STATED TASK
Write the next part of the passage on teacher evaluation ratings, starting after its last sentence. The data after it are not part of that passage.

PAGE start

In June, the New Teacher Project, a New York–based nonprofit, released a report titled The Widget Effect, which looked at teacher evaluation data from 12 districts in Arkansas, Colorado, Illinois, and Ohio. In districts that use a so-called binary evaluation system with just two categories (usually “satisfactory” and “unsatisfactory,” or some variant of those) more than 99 percent of teachers were judged satisfactory over the four-year period from 2003 to 2006. In districts with more categories, 94 percent of teachers were in one of the top two rating categories, while less than 1 percent were rated unsatisfactory.
The pattern of almost uniformly high rating extends to teachers in schools making little progress in advancing student leaning. An earlier 2007 study from the New Teacher Project reported that 87 percent of Chicago’s 600 public schools didn’t give a single unsatisfactory rating to a teacher from 2003 to 2005. Of these, 69 were schools that the city had declared to be failing.
Data on teacher evaluation in Boston, which uses a satisfactory/unsatisfactory rating system, show much the same pattern. Over the five-year period from 2003 through 2008, 97 percent of all evaluated teachers received a satisfactory designation, while just 3 percent received unsatisfactory reviews. At 72 of the district’s 135 schools, not a single teacher was given an unsatisfactory evaluation. Fifteen of these are on the state’s list of chronically underperforming schools.
“This phenomenon where you get schools where year after year the kids are failing, and the teachers are all deemed to be great — that’s not a recipe for improving learning for kids in poor neighborhoods,” says Dan Weisberg, the policy director at the New Teacher Project and a co-author of The Widget Effect.
In Worcester, district officials over the last several years have recommended more teachers for professional development programs to improve their instruction, but data for the last five school years nonetheless show that 98 percent of all tenured teachers were in the top two evaluation categories (satisfactory or “special acknowledgement”).

PAGE end
RECORD SET start

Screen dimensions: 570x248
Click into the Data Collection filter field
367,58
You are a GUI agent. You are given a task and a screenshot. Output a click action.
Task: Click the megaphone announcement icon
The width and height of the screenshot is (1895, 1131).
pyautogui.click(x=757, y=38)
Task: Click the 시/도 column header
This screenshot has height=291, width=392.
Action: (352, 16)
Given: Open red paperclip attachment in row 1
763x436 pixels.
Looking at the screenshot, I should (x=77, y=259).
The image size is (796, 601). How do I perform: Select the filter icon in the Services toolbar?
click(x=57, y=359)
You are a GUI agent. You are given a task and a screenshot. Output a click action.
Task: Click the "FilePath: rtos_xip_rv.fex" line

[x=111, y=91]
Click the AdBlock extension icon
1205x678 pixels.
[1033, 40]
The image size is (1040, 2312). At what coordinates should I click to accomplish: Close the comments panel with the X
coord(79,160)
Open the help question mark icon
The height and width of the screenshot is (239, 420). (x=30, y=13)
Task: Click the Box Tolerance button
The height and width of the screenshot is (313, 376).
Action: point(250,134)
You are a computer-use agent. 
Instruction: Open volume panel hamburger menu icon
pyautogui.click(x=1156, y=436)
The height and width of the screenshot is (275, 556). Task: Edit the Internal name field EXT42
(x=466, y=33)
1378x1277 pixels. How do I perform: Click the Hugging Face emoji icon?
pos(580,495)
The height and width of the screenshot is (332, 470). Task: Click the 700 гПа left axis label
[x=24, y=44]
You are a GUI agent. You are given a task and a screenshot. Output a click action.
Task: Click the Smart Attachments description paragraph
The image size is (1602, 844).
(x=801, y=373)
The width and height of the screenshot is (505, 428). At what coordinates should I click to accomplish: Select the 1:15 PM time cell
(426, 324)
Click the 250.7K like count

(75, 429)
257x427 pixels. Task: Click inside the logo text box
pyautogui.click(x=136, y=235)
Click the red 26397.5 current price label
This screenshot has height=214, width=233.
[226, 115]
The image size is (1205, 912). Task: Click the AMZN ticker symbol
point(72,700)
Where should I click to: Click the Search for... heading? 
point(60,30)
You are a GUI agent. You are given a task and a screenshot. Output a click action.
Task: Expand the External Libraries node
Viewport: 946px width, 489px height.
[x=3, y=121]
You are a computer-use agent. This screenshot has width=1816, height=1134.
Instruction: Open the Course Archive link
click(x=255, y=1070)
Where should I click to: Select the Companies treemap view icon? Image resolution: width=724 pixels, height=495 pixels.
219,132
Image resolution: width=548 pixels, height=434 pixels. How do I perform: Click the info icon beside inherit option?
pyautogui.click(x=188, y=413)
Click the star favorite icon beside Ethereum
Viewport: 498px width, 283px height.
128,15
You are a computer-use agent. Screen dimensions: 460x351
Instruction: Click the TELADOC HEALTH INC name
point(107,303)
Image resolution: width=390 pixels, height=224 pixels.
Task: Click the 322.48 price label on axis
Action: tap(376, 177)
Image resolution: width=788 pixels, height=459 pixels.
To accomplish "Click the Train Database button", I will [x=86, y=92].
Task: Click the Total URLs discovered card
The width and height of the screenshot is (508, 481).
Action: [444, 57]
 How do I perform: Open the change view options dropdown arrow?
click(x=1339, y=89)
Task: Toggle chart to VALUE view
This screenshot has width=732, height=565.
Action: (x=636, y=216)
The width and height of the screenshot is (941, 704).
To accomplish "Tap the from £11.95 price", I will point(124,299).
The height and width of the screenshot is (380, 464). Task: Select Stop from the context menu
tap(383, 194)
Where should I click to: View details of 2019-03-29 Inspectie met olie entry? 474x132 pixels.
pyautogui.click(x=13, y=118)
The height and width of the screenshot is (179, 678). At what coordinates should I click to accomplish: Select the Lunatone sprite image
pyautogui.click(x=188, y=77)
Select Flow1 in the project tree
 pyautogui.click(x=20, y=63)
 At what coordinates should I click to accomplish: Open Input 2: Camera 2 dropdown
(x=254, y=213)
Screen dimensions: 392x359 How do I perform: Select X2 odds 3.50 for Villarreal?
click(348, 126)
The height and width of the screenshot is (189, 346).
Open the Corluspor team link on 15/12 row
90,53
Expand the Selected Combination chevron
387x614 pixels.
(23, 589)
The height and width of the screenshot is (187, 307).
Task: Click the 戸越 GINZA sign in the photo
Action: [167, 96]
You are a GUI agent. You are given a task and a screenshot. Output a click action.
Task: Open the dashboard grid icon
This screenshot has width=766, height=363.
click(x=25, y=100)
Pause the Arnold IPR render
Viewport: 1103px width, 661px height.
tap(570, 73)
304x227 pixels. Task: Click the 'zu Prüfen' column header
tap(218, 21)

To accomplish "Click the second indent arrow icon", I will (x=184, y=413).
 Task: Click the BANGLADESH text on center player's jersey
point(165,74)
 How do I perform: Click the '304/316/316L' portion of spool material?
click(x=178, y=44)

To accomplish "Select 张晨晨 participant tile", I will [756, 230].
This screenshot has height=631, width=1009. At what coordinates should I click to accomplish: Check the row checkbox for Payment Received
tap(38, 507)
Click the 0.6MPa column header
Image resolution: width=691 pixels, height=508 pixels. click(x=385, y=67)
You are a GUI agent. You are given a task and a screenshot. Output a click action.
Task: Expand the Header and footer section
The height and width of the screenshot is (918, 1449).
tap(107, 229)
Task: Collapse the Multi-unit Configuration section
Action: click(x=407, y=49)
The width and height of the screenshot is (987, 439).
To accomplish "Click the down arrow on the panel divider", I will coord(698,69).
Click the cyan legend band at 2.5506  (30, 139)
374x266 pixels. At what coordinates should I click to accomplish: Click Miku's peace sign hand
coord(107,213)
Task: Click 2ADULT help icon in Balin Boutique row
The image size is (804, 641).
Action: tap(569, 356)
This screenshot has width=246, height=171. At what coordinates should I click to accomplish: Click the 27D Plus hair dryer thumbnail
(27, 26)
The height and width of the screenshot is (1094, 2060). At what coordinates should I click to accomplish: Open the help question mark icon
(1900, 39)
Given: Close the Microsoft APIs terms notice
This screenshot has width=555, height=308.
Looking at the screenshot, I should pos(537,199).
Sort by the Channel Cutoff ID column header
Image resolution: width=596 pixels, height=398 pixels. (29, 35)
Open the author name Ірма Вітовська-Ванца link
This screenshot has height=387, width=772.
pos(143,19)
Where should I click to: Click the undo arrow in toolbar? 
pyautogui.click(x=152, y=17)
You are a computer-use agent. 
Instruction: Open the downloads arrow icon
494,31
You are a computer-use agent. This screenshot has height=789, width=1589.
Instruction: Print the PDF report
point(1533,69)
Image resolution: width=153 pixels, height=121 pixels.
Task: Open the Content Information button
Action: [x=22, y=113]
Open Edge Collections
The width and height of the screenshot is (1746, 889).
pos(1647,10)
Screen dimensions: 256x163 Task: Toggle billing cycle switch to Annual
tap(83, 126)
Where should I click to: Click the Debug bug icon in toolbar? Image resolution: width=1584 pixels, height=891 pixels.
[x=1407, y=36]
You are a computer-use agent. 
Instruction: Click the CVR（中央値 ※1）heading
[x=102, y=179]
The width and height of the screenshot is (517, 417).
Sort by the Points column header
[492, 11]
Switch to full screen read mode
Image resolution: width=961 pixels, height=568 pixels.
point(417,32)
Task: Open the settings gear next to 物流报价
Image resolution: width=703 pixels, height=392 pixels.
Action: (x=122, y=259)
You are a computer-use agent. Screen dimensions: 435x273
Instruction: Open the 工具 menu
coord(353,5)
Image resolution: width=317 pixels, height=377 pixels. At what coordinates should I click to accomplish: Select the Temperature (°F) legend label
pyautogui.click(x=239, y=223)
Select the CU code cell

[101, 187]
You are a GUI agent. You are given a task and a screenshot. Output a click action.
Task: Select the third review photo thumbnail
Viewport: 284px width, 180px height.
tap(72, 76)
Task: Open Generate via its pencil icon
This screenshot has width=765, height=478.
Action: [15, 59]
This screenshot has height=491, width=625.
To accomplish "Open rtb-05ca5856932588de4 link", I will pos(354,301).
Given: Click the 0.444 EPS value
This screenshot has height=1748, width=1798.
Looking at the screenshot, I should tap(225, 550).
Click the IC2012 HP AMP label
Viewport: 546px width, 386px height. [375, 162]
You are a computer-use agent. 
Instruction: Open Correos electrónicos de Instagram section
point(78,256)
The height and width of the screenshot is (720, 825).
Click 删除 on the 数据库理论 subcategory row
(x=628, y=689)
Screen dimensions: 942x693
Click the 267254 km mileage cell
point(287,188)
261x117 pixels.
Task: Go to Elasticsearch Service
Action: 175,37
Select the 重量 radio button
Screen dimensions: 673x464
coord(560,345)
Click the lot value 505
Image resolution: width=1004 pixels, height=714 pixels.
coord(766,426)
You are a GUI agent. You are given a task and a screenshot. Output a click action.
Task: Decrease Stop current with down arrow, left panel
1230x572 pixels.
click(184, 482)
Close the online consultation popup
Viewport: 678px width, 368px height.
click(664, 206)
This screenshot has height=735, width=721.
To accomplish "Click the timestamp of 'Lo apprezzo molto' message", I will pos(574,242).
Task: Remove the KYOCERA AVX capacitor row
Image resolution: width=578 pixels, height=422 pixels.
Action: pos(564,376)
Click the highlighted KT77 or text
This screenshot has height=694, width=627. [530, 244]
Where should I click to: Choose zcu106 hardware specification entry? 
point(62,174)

RECORD SET end

ANSWER TO THE PROBLEM
Some districts appear to pay no attention at all to how their teachers are rated. Public records requests for such data from the school systems in Lawrence and Fall River, two of the state’s lowest performing districts, were turned down because officials in both communities said they simply don’t maintain statistics on aggregate performance levels of their teachers.
Among the reasons for the uniformly high evaluations in most districts, say those who study the issue, is that principals often have little training in how to review teacher performance, they allot minimal time for evaluations in already overworked days, and there is often so little riding on the outcome that negative evaluations may only sow ill will among a school’s teaching staff, while doing little to improve teacher performance.
Pointing out substandard performance is “a starting point,” says Morgaen Donaldson, an education policy professor at the University of Connecticut. “In and of itself, it isn’t going to improve teaching and learning.” That would require evaluations to be part of a more robust system than exists in most districts, with the potential for excellent teachers to gain special recognition — and perhaps added pay — and for those identified as having shortcomings to be steered to meaningful professional development, with rigorous follow-up of their progress and dismissal of those not showing enough improvement.
“I don’t know if it’s that the system is broken or [that it’s] the people at the head of the system,” says Anne Wass, the president of the Massachusetts Teachers Association, the state’s largest teachers’ union. “There’s tremendous need for principal education,” she says of the evaluation process. “There are many who don’t want to make people feel bad. They kind of look the other way.”
One thing union leaders are clear about in discussions of how to improve teacher evaluations is that they should not be based on student achievement results. “We are completely opposed to tying teacher evaluations to test scores,” says Thomas Gosnell, president of the American Federation of Teachers–Massachusetts. “We believe that is an absolutely imperfect measure of whether a teacher is a qualified teacher or not.”
Teacher effectiveness “isn’t something that’s easily quantified,” says Wass. “It is somebody who is able to relate to and connect with their students and the parents of their students, and is able to educate them to the fullest potential. One thing it is not is whether your kids get the highest test scores.”
Wass and Gosnell’s position, however, is running head-on into growing support for incorporating measures of student achievement into the teacher evaluation system. “At the end of the day, results do matter,” says Johnson, the Boston schools superintendent. “I don’t think we can say we’re doing a good job if we continue to see the large achievement gaps we see in urban districts.”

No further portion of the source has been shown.